Substantive knowledge concepts
Substantive knowledge concepts are revisited, as children travel through the curriculum from EYFS to the end of Phase 3. They revisit these concepts in a new study, allowing us to further develop pupils' understanding and develop dynamic schemata in pupils' long-term memory. These are the cumulative end goals of our curriculum, that we hope pupils will then continue to develop as they progress onto Key Stage 3 (Secondary school). Substantive knowledge is provided to pupils through knowledge organisers, which allow pupils to connect learning within a block together and see the big picture. Our knowledge organisers also detail the minimum expectation of knowledge children will be expected to know at the end of the block. Knowledge notes provide a learning question for each lesson. These set all pupils on a quest to answer at the end of the lesson.
Disciplinary knowledge
Subject disciplines are identified to allow children to ‘do’ things with the substantive knowledge they have acquired. By processing and practising these subject disciplines, our pupils are able to develop coherent long term memory over time that can be reused and revisited. These subject specific skills are practised through carefully chosen tasks, which requires all pupils to think hard.
Vocabulary
The golden thread of vocabulary is explicitly and systematically instructed across our offer; disciplinary literacy is carefully planned and observed; rich and demanding texts sit at the centre of instruction in all subject disciplines. There is an emphasis on oracy and vocabulary acquisition, retention and use to break down learning barriers and accelerate progress. A rich diet of language and vocabulary is deliberately planned to erode social disadvantage and embed learning.
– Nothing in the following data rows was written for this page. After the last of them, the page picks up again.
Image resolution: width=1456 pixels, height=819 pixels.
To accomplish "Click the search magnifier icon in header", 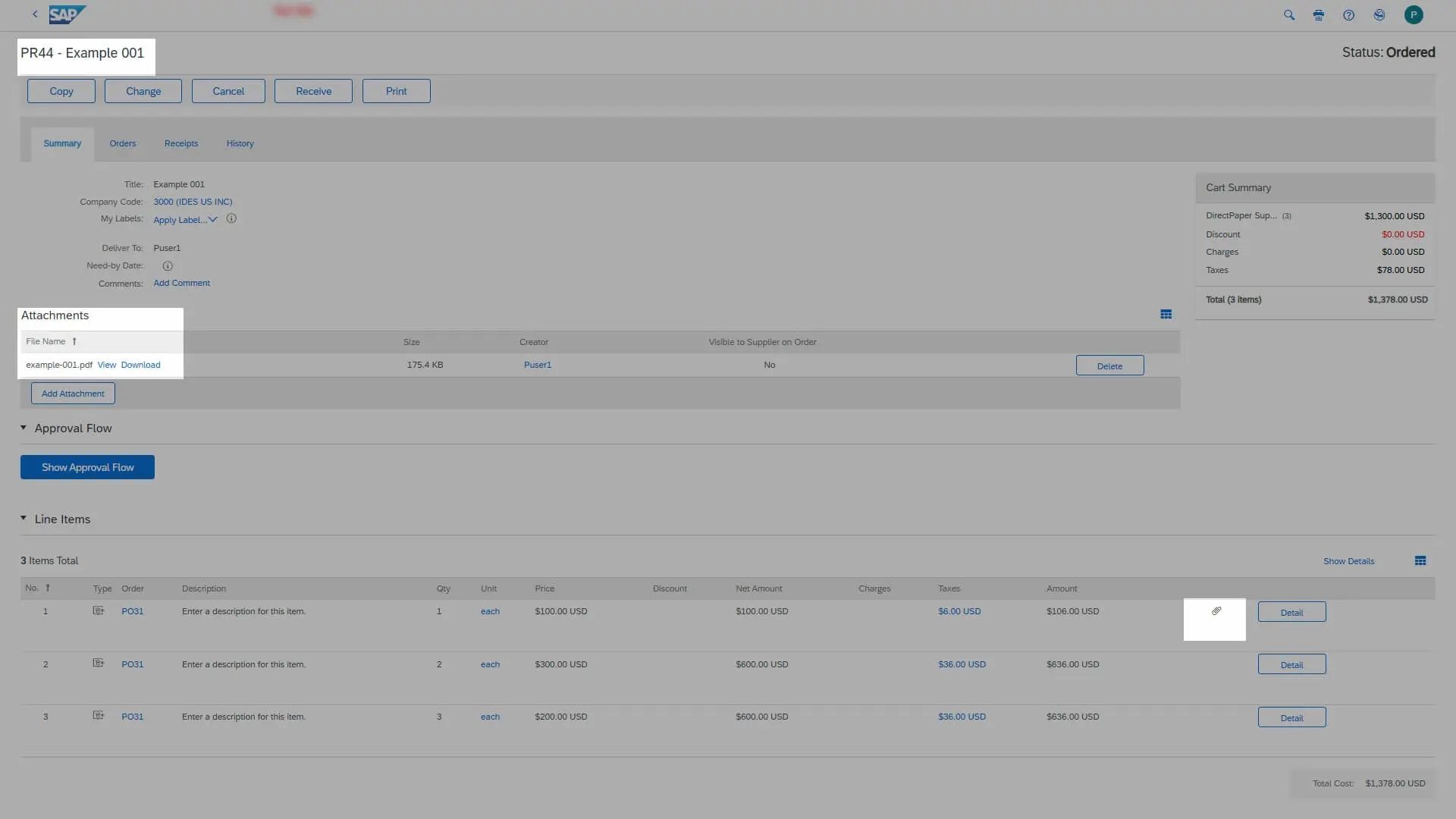I will (1288, 15).
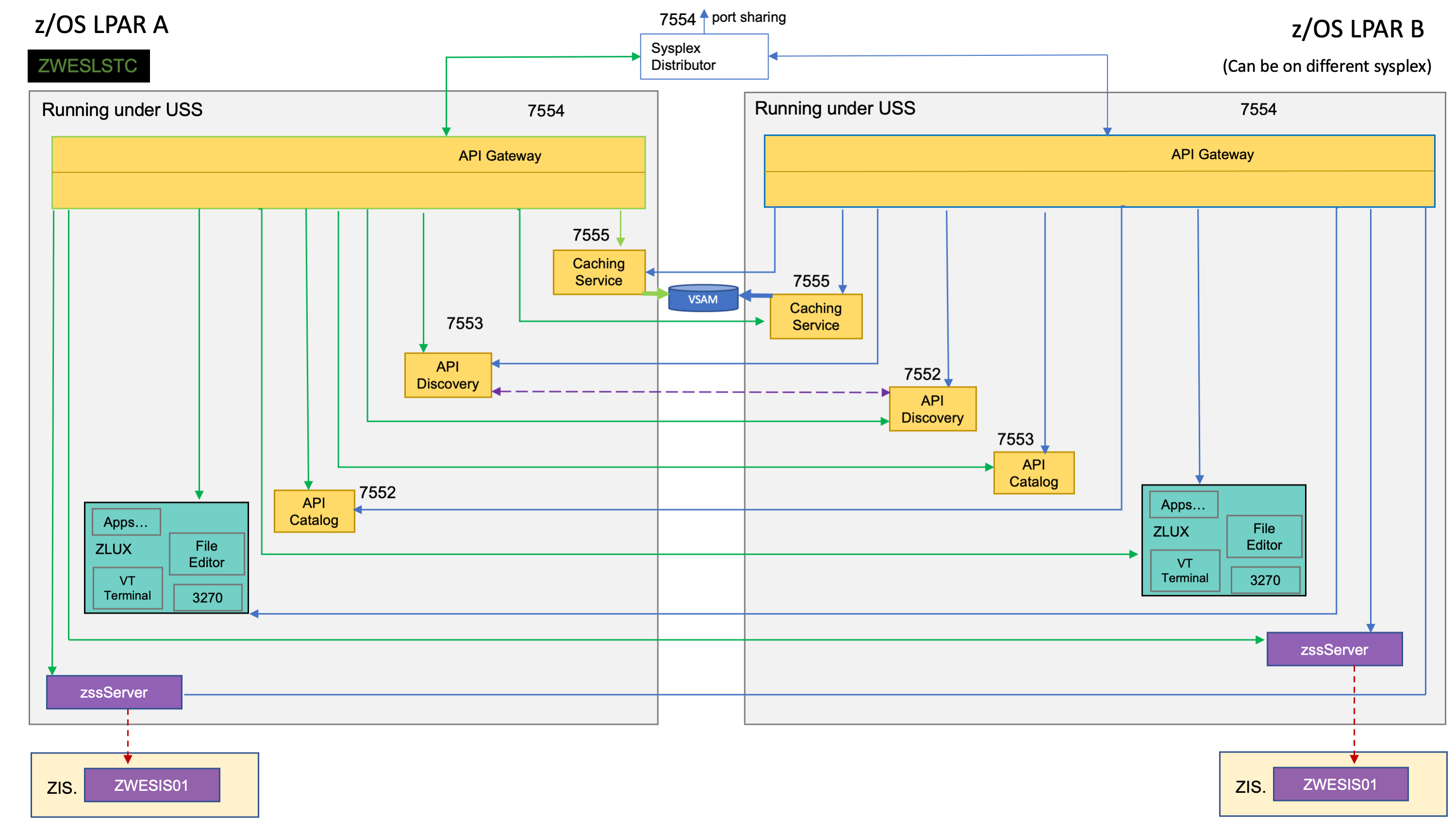Viewport: 1456px width, 819px height.
Task: Expand the Apps… entry inside LPAR B ZLUX
Action: [x=1184, y=505]
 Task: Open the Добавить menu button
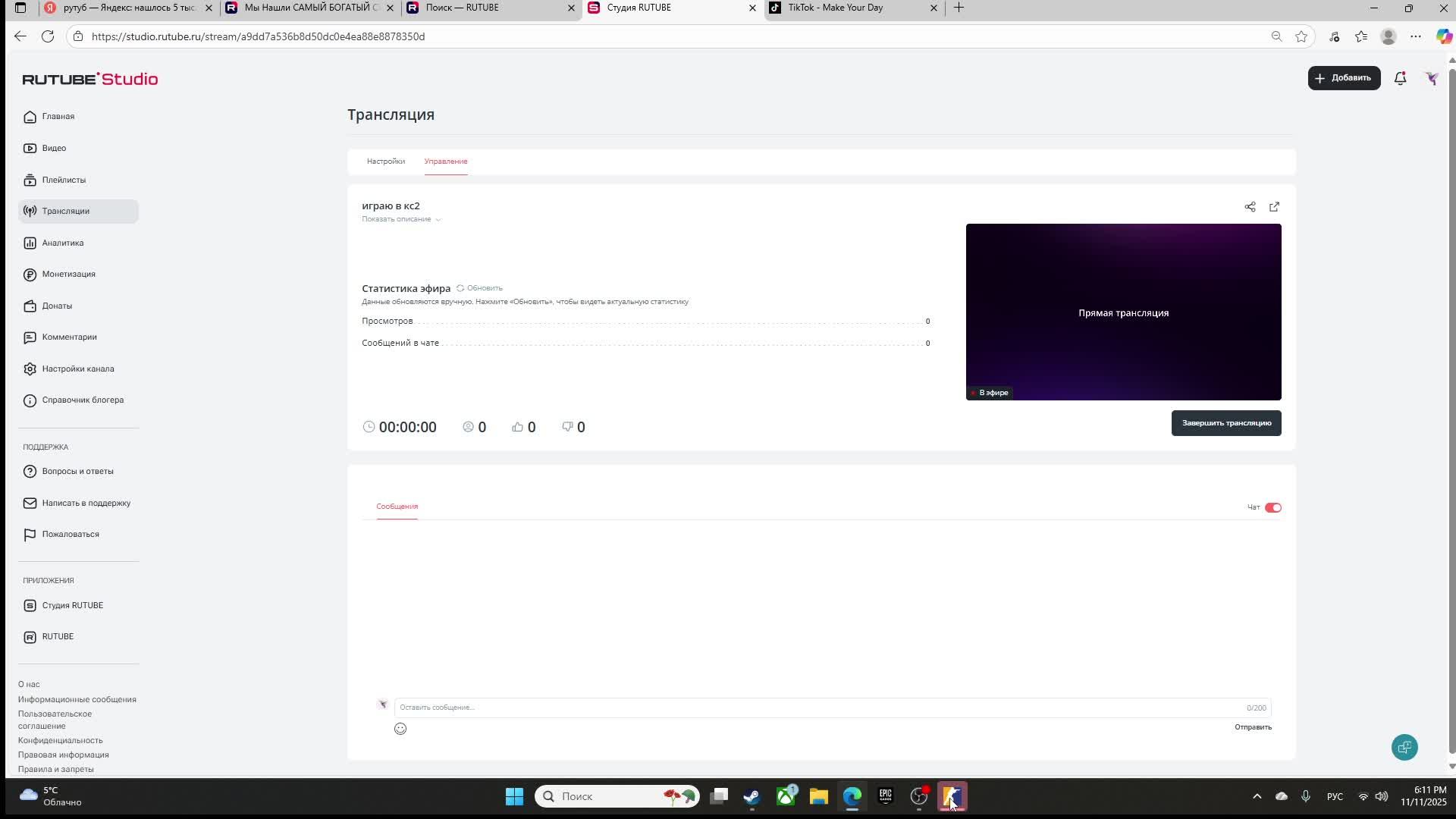(x=1344, y=78)
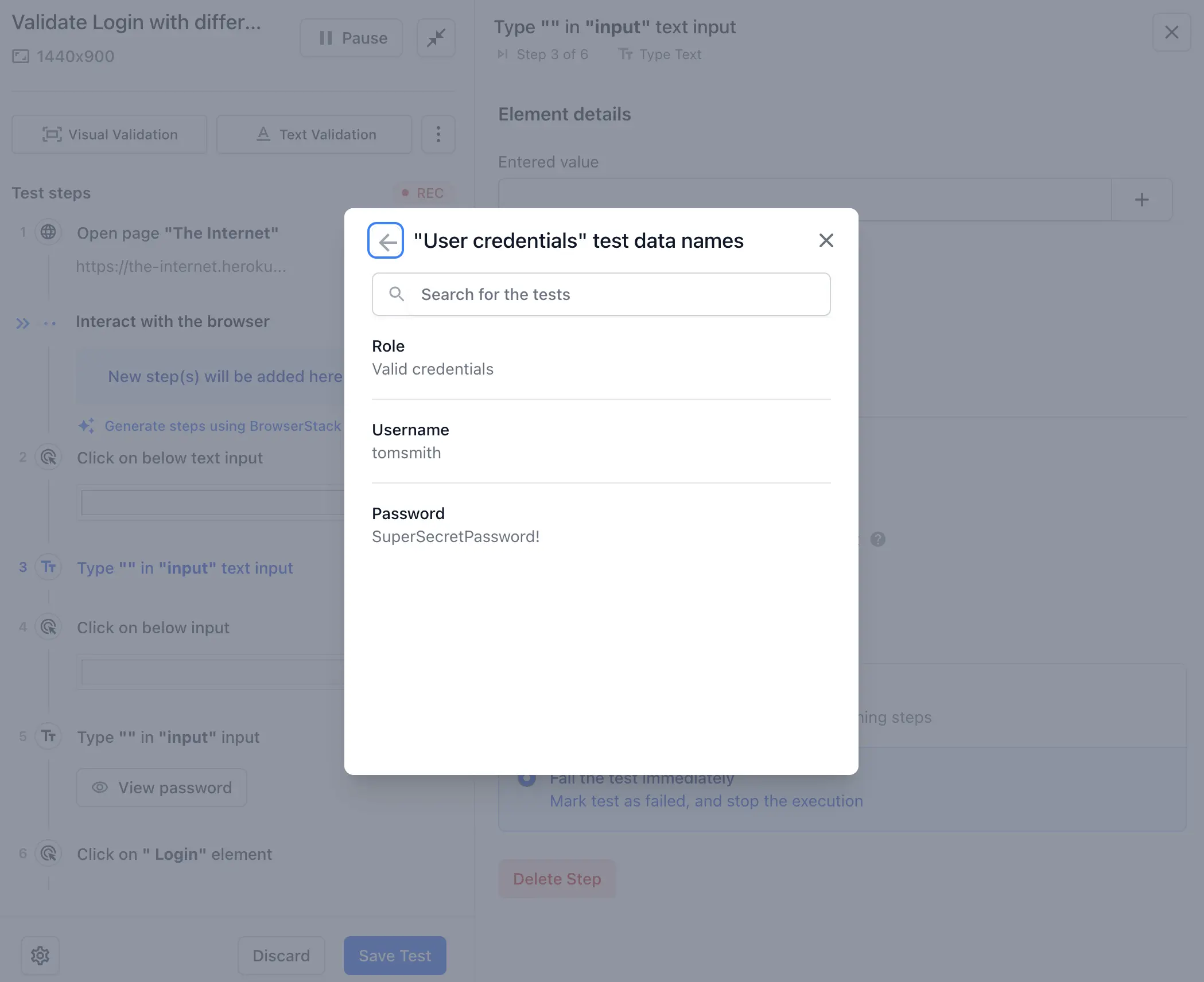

Pedagogy of learning (how we teach)
Our teaching philosophy is based on Rosenhine’s principles of instruction. This demands all lessons to be interactive, responsive and engaging. An essential component to all of our lessons, is the systematic and coherent approach that we embed focusing on the six phases of every lesson (as shown in the diagram below). This ensures a consistent, familiar learning routine for the children. Having a whole school embedded routine allows for the learning content to dominate the task and not the process required of the children. This ensures that learning is embedded in both the long term and working memory.
‘Practice does not bring about perfection, practice is about permanence.’
- Connect - prior knowledge to prime the memory and build secure schemas
- Explain - the new knowledge, encouraging rehearsal
- Example - model the new knowledge using the worked examples
- Attempt - practise taught content
- Apply - thinking hard tasks to apply disciplinary knowledge
- Challenge - promote deeper thinking, elaboration and integration
How we know our curriculum is successful
We measure the impact of our curriculum in a range of ways. This is done consistently during lessons to highlight misconceptions and intervene. We assess children's learning in all subjects at the end of each block of work through the use of NTS (National Test Styled Standardised) assessments or low stake retrieval quizzes in foundation subjects and reflections on ‘learning questions.’ This gives our children the opportunity to apply their knowledge to a carefully planned open ended question to demonstrate whether they have retained the required knowledge or skills.
This use of a range of methods is important to our teachers as it is to assign our children an arbitrary grade or level but more so to simply identify what knowledge they have retained to memory and what they do not yet know. This is achieved through careful QLA (Question Level Analysis) to identify future teaching. This information, along with outcomes produced during lessons is used to evaluate children’s learning in the form of a summative teacher assessment.